Hereditary Spastic Paraparesis Accompanied by Sensorimotor Axonal Polyneuropathy-A Case Report

Abstract

Hereditary Spastic Paraplegias (HSP) are rare, genetically transferred diseases, usually presented by impairment in walking. Coexistence of HSP and polyneuropathy (PNP) in the same patient is much rare and individualized treatment should be taken into account. Here, the rehabilitation results of a case who applied for gait and balance rehabilitation with a combination of HSP and PNP will be presented in the light of the literature.

A 29-year-old man presented with difficulty walking and balance disorder. The patient had a spastic gait. He had bilateral pes cavus and hammer toe deformities in his feet and tibialis anterior muscles were atrophic bilaterally. Deep tendon reflexes were hypoactive in the upper limbs and hyperactive in the lower extremities. Babinski sign was bilaterally positive. He also had mental retardation, dysarthria, and bilateral horizontal nystagmus.
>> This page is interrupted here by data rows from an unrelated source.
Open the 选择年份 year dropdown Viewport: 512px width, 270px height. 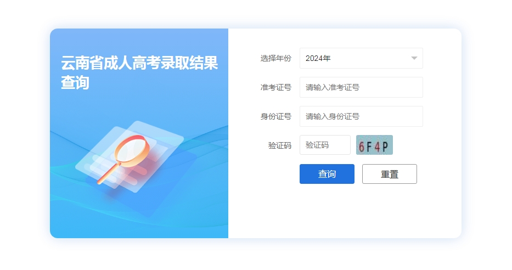[x=361, y=58]
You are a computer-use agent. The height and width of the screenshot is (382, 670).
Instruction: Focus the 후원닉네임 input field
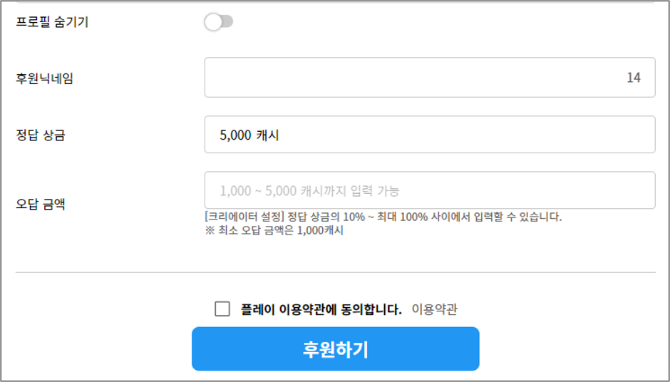coord(429,78)
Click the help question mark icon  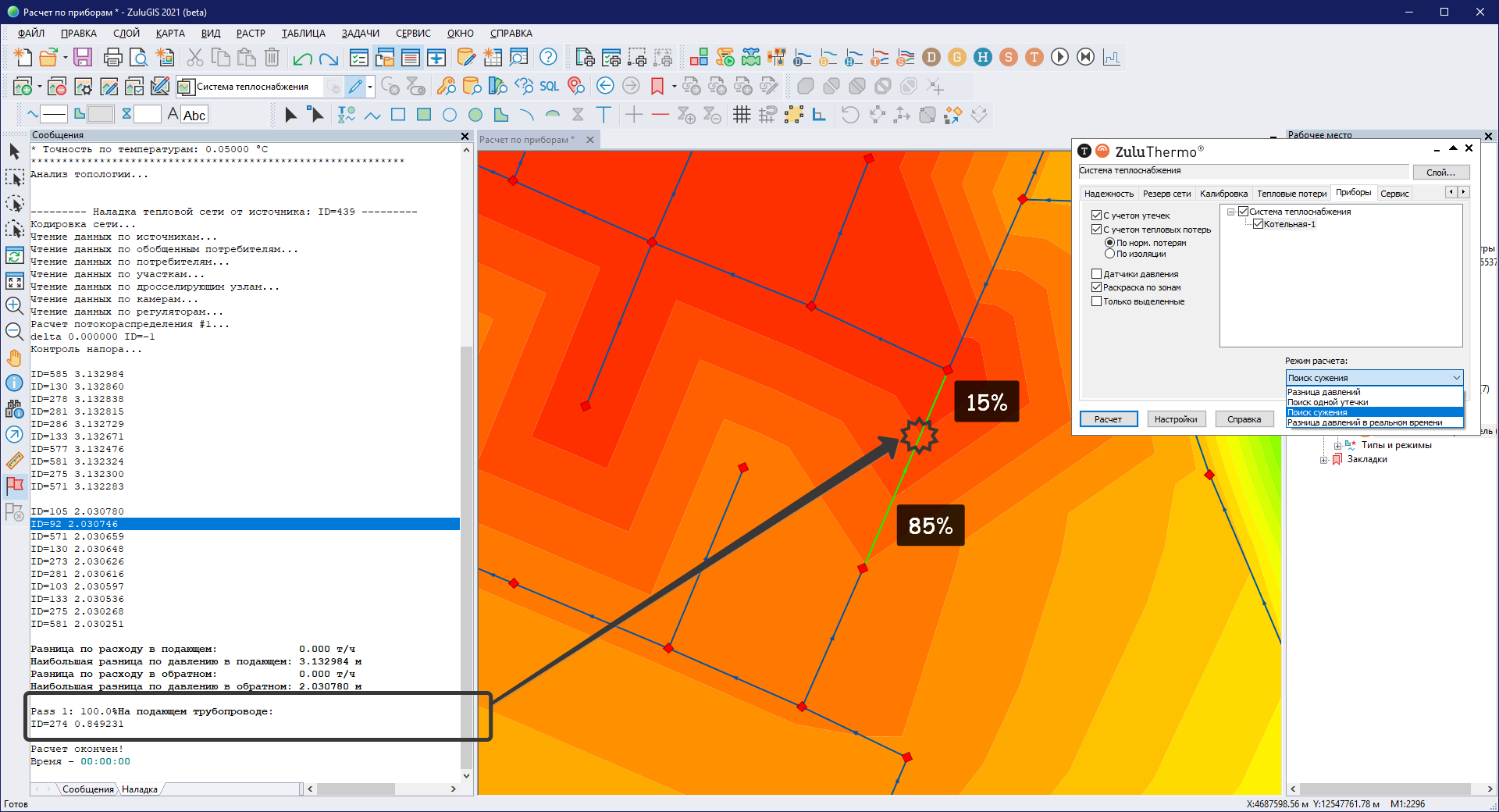548,57
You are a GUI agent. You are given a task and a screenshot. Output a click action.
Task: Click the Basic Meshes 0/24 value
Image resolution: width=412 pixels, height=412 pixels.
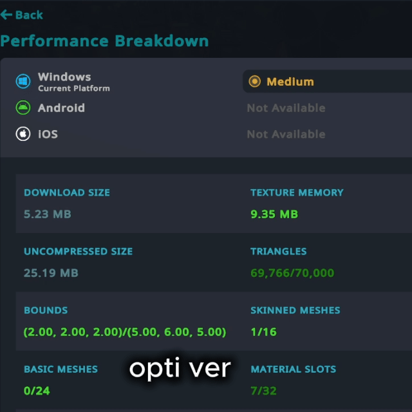(37, 391)
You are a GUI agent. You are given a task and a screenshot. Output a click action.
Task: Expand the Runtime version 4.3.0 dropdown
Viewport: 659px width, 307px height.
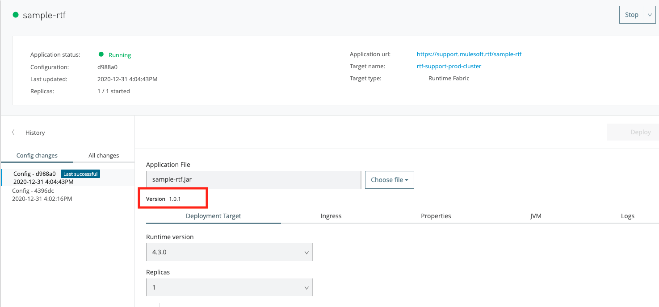229,252
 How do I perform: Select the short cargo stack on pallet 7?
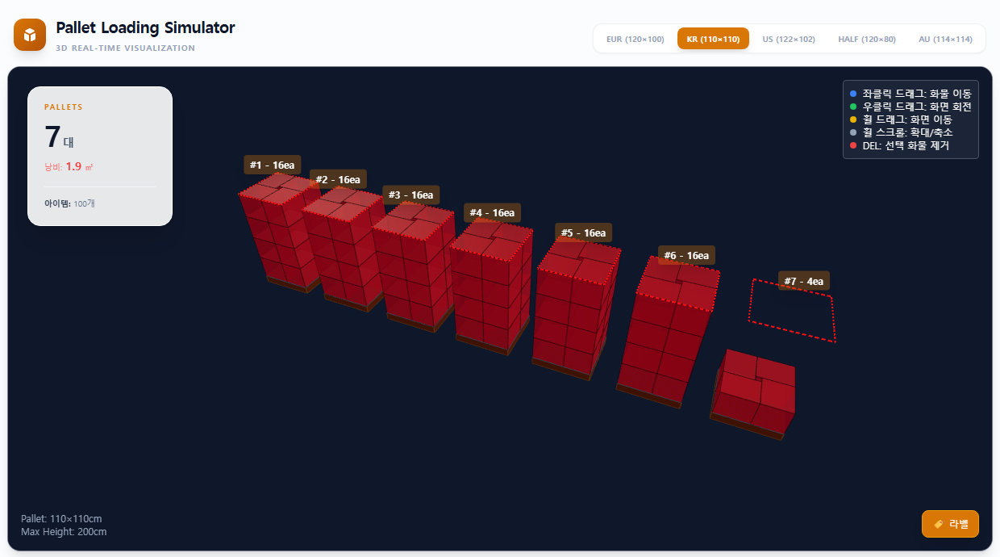coord(755,392)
With all the findings, and examinations the patient was diagnosed with HSP and PNP. After the rehabilitation program, the patient's walking distance and the time to maintain his balance increased.

Patients with HSP can be difficult to diagnose because of the diversity in both genetic inheritance and clinical presentation; accompanying sensory symptoms should not be overlooked and treatment should be individualized.